Policy for use of Open Source Software and other 3rd Party Software

Open Source

The following outlines the policy for use of Open Source in the Digizuite product.

Accepted

  • Open source components may be included with-out modification if the license is Permissive.

  • Contribution to the community by creating pull-requests (submitting fixes) towards the open source code base if errors are found and fixed.

Conditional

  • Open source components may be included and modified if the license is Permissive AND accepted by the Digizuite Software Board.

  • Open source components may be included BUT NOT modified if the license is Weak Copyleft AND accepted by the Digizuite Software Board.

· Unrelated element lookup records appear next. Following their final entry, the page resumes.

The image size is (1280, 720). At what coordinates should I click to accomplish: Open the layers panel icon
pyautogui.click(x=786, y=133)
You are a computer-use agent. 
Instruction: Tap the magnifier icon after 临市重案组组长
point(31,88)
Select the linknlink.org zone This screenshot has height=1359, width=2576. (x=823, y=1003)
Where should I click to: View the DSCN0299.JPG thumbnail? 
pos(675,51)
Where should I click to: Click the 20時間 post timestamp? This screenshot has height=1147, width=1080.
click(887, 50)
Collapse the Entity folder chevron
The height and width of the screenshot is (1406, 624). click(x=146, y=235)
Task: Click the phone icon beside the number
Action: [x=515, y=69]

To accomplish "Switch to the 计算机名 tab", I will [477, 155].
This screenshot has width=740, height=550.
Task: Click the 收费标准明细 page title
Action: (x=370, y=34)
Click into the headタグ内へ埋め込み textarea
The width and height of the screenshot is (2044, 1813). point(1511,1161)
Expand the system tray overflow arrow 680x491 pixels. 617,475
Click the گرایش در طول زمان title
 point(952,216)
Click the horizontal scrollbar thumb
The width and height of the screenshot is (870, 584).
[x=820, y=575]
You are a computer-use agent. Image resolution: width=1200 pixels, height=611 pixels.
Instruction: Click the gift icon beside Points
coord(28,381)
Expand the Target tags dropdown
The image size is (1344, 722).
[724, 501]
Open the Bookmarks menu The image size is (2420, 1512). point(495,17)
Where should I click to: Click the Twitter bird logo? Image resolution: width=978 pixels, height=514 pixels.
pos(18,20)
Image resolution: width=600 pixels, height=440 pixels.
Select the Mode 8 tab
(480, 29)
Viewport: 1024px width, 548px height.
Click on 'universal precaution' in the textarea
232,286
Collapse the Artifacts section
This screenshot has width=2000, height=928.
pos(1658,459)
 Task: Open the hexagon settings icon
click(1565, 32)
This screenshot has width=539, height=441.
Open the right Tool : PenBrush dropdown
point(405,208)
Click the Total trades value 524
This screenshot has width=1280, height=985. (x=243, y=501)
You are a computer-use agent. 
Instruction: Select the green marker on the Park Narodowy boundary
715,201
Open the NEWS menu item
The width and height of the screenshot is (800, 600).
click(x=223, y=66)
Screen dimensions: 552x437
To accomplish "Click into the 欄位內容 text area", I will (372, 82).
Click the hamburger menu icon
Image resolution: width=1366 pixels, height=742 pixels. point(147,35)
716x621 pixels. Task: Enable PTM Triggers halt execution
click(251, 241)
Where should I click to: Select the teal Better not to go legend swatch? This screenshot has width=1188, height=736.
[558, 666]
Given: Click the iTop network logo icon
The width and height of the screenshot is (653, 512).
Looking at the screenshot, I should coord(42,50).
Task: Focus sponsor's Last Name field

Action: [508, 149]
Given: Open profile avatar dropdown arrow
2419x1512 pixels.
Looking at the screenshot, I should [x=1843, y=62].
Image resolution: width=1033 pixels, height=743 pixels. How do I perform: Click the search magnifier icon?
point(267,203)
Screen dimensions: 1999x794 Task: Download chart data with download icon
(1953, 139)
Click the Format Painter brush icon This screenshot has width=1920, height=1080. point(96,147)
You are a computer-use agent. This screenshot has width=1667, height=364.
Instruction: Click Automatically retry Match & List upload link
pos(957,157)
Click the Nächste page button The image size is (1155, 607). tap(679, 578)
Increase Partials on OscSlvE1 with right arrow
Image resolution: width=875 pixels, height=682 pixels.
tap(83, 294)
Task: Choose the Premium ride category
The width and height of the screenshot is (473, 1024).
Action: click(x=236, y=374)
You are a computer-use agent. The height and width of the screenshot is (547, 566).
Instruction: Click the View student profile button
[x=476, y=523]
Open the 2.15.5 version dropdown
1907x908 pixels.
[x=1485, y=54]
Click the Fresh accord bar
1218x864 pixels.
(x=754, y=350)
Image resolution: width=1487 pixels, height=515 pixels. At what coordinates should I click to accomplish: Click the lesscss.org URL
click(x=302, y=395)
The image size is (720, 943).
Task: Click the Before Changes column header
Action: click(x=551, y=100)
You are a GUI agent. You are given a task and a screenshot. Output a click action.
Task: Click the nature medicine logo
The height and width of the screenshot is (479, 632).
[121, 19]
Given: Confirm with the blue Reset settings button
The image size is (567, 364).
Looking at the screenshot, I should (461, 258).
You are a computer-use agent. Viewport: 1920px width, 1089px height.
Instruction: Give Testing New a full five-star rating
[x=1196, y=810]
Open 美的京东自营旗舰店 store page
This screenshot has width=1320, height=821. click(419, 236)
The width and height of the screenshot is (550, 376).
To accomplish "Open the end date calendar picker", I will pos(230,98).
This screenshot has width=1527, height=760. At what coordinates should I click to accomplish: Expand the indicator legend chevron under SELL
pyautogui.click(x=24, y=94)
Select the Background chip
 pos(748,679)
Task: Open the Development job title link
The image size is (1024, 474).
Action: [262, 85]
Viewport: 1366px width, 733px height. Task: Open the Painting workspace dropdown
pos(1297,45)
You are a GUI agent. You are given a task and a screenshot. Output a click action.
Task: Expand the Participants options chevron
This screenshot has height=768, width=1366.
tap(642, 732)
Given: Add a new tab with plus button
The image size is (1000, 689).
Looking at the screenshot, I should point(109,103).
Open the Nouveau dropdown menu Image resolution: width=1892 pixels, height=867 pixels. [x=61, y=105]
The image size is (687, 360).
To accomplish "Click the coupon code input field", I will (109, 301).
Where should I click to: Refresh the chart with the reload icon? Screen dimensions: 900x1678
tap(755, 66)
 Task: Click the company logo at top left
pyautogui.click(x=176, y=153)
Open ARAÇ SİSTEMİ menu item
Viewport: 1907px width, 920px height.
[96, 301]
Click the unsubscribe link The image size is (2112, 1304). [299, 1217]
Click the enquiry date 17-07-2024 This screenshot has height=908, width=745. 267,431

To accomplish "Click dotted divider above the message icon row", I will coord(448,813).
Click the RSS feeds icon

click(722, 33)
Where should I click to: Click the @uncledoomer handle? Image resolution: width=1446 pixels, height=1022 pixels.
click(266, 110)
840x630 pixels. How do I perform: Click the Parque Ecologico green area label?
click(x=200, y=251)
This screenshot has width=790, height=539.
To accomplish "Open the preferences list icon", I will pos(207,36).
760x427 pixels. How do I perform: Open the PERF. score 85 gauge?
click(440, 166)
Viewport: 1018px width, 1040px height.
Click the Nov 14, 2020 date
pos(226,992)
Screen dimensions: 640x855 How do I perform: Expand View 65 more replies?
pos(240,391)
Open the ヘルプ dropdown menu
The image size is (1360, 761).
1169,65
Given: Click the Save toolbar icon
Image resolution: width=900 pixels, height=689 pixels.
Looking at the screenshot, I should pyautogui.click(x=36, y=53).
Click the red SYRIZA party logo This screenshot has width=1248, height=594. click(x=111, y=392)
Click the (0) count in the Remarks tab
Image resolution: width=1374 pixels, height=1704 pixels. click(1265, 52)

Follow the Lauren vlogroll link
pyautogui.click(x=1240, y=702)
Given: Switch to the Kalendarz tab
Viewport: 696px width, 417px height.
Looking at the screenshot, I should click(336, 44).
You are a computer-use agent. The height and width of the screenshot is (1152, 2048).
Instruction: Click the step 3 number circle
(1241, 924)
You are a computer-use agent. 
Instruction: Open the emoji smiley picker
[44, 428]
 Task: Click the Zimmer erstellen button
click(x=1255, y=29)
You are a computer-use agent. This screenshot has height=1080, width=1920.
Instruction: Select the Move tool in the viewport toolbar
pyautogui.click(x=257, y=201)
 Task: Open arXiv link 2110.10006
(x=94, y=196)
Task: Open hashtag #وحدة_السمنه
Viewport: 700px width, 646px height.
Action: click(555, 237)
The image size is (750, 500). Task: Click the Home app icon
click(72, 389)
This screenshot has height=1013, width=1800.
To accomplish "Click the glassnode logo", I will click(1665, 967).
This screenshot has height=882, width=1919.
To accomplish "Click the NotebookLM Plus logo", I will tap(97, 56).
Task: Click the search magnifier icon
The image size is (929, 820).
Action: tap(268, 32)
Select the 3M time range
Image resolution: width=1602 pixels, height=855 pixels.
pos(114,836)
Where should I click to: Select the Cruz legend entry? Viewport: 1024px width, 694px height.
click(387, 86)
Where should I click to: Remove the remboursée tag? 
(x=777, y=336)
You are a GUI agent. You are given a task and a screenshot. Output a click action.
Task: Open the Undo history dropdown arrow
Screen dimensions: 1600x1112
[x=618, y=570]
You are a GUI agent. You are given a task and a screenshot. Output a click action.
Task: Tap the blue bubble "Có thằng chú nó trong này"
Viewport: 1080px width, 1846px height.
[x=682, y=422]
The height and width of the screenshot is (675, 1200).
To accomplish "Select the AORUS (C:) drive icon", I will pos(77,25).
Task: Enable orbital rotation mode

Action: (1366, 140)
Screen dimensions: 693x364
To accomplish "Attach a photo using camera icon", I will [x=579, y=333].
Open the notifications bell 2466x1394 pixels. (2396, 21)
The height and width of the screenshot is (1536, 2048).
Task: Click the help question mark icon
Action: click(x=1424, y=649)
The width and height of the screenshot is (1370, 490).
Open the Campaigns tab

  • Unmodified tools with Weak Copyleft and Strong Copyleft Licenses may be used if accepted by the Digizuite Software Board.

Not allowed

  • Components or tools with Weak Copyleft or Strong Copyleft licenses may NOT in any way be modified and distributed.

Ensuring Compliance

During Development

  • All check-ins of software are audited against the OSS Policy by a team member (buddy-reviews via pull requests) and inspections are made periodically by each development team’s Tech Lead.

Before Releases

As an integrated part of all releases it is ensured that new software components are in compliance with the OSS Policy.

  • The source code repositories are scanned

  • Additional manual audits are performed

  • Listings of relevant license files per product (BoM)

  • All new components are inspected

Bill-of-Material

Each release of each product includes a list of relevant 3rd party software components which is either based on output from the scanning of manual maintained.